YOUR TASK
Transcribe only what runs from the line containing "The height and" through the final line below, exactly, and leave every picture out.

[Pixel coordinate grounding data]
[Start of section]

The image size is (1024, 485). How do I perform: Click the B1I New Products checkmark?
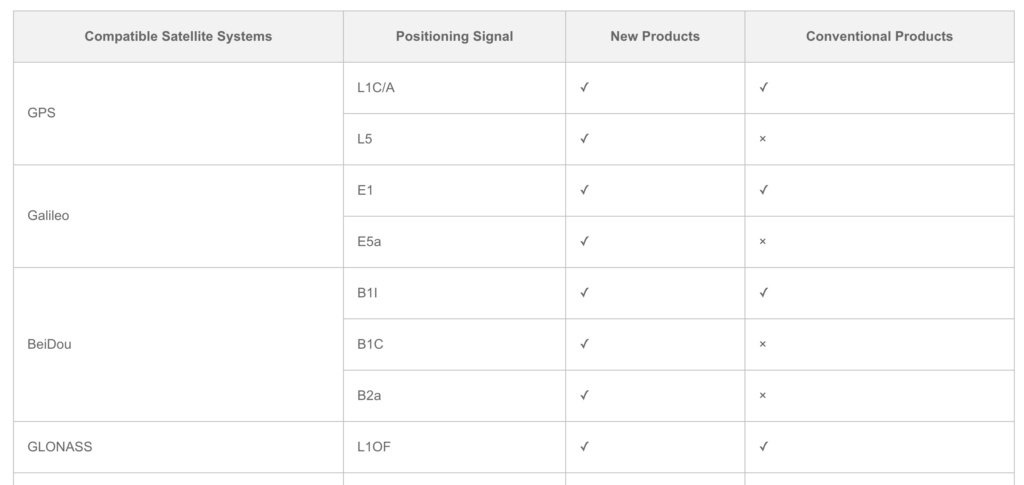click(584, 292)
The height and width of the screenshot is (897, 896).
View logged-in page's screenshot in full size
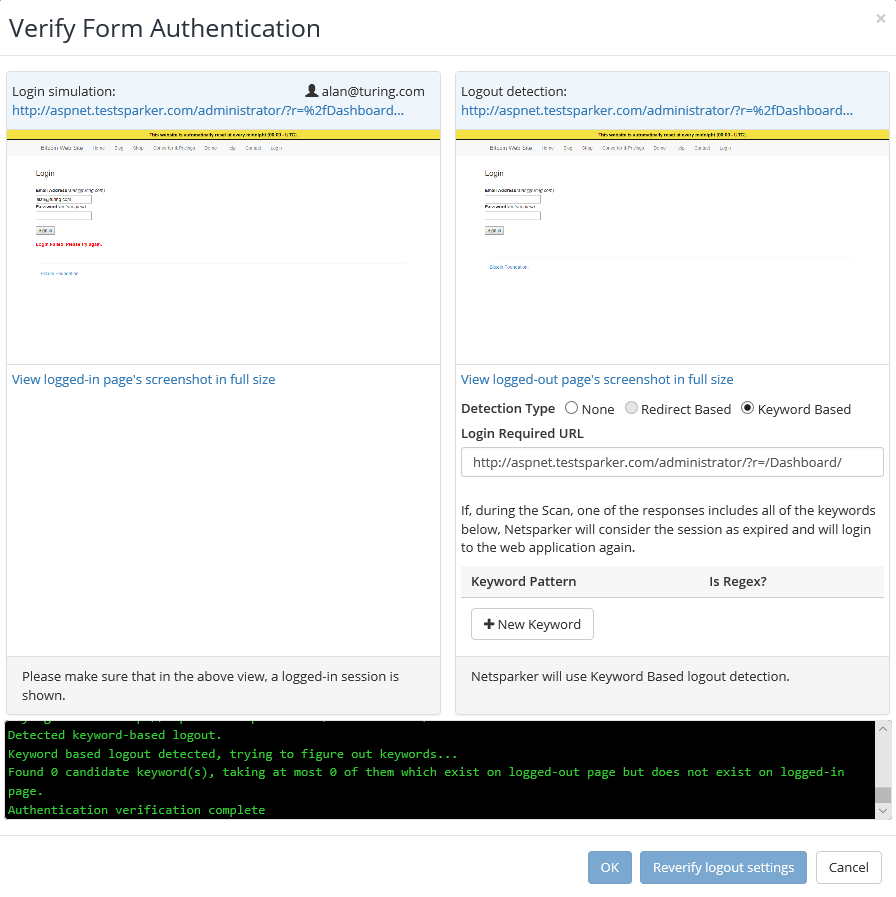coord(144,379)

[End of section]

SOLUTION FOR THIS PROBLEM
The height and width of the screenshot is (897, 896).
View logged-in page's screenshot in full size
coord(144,379)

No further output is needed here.